◆ Текст для работы
>>>>
Именно этот эпизод имел в виду Мандельштам. Почему, собственно, он говорил о «спеси» Батюшкова – поэта, которого ценил необычайно высоко? Сборник «Камень» был поэтическим манифестом нового поэтического направления – акмеизма, и Мандельштам, вероятно, спорил не столько с Батюшковым, сколько с современными ему поэтами-символистами, которые во всем земном видели символы чего-то надмирного и вневременного.
Однако Мандельштам не знал обстоятельства, крайне существенного: эти слова Батюшков не придумал, а лишь процитировал. Истинный автор «диалога о вечности» был назван в 1960 году в статье Т. Г. Цявловской «“Влюбленный бес” (Неосуществленный замысел Пушкина)». Это был Жак Бриден, французский проповедник XVIII века.
Его имя нам уже ничего не говорит, и даже на его родине оно почти забыто. Жак Бриден, или «аббат Жак», родился на юге Франции в 1701 году. Образование получил в иезуитской школе в Авиньоне, затем в Париже. В 1725 году, после посвящения в сан, он стал членом Королевской миссии, занимавшейся обращением протестантов в католичество. Сорок с лишним лет Бриден странствовал, читая проповеди, которые импровизировал по кратким рукописным наброскам. Он обошел едва ли не все города Центральной и Южной Франции. В 1744 году его проповеди произвели огромное впечатление в Париже. Умер он под Авиньоном в 1767 году, во время своего 256-го миссионерского путешествия.
Среди его проповедей особенно запомнилась одна – о вечности. Она была прочитана в парижской церкви Св. Сульпиция (Сен-Сюльпис) и сразу же причислена к шедеврам ораторского искусства. Целиком или во фрагментах она включалась в курсы французской литературы и пособия по красноречию, прежде всего для проповедников, но не только.
– О! знаете ли вы, что такое вечность? – спрашивал Бриден своих слушателей. – Это маятник, который, качаясь в могильном безмолвии, неустанно твердит лишь два слова: «Всегда, никогда! Никогда, всегда!» И при каждом таком ужасном качании какой-то отверженный кричит: «Который час?» И голос другого несчастного ему отвечает: «Вечность».
<<<<
◆ Исходные данные
>>>>
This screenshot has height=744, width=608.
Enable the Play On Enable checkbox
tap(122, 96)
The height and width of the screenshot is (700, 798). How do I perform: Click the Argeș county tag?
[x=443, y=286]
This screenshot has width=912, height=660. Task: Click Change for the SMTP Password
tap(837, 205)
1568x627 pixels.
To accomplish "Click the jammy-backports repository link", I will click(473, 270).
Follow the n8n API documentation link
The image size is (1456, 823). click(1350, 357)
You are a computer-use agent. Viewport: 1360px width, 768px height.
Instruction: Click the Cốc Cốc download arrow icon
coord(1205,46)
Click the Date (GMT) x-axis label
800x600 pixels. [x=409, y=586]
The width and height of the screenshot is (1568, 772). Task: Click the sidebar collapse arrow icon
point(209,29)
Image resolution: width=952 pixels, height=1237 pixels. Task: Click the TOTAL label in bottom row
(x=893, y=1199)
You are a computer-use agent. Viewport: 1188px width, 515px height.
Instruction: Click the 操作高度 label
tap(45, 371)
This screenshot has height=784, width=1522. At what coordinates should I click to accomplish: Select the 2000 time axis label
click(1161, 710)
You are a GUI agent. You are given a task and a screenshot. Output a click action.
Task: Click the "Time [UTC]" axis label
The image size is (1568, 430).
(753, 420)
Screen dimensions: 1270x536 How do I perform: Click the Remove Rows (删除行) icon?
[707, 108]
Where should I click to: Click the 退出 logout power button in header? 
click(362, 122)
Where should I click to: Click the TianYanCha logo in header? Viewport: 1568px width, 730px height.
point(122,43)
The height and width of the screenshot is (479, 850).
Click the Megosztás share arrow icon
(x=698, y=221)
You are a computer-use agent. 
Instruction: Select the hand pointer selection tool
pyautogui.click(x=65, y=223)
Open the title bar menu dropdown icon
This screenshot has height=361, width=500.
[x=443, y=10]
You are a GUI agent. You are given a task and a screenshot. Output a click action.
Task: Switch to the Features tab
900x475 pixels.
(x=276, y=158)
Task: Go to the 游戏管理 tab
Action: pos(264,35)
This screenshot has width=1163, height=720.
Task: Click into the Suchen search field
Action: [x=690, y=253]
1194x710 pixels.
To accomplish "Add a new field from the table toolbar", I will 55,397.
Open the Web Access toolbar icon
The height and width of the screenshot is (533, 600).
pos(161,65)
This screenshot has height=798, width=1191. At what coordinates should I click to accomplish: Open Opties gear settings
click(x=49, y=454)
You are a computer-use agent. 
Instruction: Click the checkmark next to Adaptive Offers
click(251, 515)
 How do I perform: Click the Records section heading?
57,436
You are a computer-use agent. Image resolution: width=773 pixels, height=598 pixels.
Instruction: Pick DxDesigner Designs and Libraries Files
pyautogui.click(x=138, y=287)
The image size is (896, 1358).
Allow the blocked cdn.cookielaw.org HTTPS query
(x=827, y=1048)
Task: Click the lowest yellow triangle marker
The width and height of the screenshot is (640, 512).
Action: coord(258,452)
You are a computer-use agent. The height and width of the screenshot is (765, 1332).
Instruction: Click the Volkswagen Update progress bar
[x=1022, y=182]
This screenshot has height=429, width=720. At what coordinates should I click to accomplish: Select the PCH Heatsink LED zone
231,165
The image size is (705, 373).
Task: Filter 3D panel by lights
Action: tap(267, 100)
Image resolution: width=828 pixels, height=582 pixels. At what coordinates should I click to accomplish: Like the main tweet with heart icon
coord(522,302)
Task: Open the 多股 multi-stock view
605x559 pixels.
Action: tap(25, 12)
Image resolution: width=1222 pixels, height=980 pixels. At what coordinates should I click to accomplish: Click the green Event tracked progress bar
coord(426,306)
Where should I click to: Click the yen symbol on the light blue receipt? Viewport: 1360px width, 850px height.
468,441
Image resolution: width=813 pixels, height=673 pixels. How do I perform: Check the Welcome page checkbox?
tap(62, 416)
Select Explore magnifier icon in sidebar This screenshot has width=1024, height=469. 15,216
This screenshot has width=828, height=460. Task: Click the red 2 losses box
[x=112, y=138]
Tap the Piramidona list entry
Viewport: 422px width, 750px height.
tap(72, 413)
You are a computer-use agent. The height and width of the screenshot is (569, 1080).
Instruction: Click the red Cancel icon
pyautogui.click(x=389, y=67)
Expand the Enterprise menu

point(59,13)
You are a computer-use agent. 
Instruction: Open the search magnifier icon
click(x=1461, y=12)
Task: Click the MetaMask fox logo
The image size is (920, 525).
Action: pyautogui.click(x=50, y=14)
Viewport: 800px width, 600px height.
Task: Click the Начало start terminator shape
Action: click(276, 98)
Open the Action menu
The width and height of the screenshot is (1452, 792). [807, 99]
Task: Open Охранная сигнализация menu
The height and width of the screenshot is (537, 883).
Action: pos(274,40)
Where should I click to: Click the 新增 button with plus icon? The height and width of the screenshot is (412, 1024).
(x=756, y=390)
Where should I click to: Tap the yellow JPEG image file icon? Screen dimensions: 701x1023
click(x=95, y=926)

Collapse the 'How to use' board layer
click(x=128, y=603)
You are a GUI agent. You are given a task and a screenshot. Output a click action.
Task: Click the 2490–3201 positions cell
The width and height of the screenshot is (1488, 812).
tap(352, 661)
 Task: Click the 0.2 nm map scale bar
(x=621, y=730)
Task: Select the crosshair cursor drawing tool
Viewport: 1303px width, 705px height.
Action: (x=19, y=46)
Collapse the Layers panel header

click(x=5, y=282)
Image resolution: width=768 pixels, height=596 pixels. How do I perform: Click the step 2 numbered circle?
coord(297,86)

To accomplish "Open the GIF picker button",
<<<<
◆ Задания
**1.** Обнови отрезок отрывка о Жаке Бридене от слов «Именно этот эпизод» до слов «надмирного и вневременного.» включительно, заменив «поэтами-символистами» на «символистами».
**2.** Продолжи отрывок о Жаке Бридене, начав сразу после его последнего предложения.

◆ Ответы к заданиям
**1.**
Именно этот эпизод имел в виду Мандельштам. Почему, собственно, он говорил о «спеси» Батюшкова – поэта, которого ценил необычайно высоко? Сборник «Камень» был поэтическим манифестом нового поэтического направления – акмеизма, и Мандельштам, вероятно, спорил не столько с Батюшковым, сколько с современными ему символистами, которые во всем земном видели символы чего-то надмирного и вневременного.

**2.**
Это место проповеди привлекло особенное внимание и впоследствии цитировалось чаще всего. Вольтер отметил его на полях книги М. Ламберга «Мемуары светского человека» (т. 1, 1776).
В 1804 году в «Вестнике Европы» был помещен русский перевод вступительной части «Проповеди о вечности» (под заглавием «О красноречии Бридена»). И хотя фрагмент о маятнике сюда не попал, Вильгельм Кюхельбекер записал в своем дневнике: «Бриден (…) заслуживает быть бессмертным в памяти потомства, если бы он даже и ничего другого не написал» (запись от 30 июля 1832 г.).
В 1846 году вышла в свет книга стихов Генри Лонгфелло «Башня в Брюгге», куда вошло и стихотворение «Старинные часы на лестнице». Оно посвящалось Эдгару По (один из известнейших рассказов которого называется «Колодец и маятник»), а эпиграфом послужила цитата из «Проповеди о вечности» на французском языке:
Вечность – это маятник, который, качаясь в могильном безмолвии, неустанно твердит лишь два слова: «Всегда, никогда! Никогда, всегда!»
Этот возглас стал рефреном всех девяти строф стихотворения.
Итак, вечность, о которой говорил Бриден, это про́клятая вечность отверженного. Казалось бы, то же значение она должна иметь и у Батюшкова – лишенного свободы душевнобольного, навсегда отрезанного от мира. Обычно так и считается; так же истолкованы его слова в моей первой заметке об этой цитате (2006).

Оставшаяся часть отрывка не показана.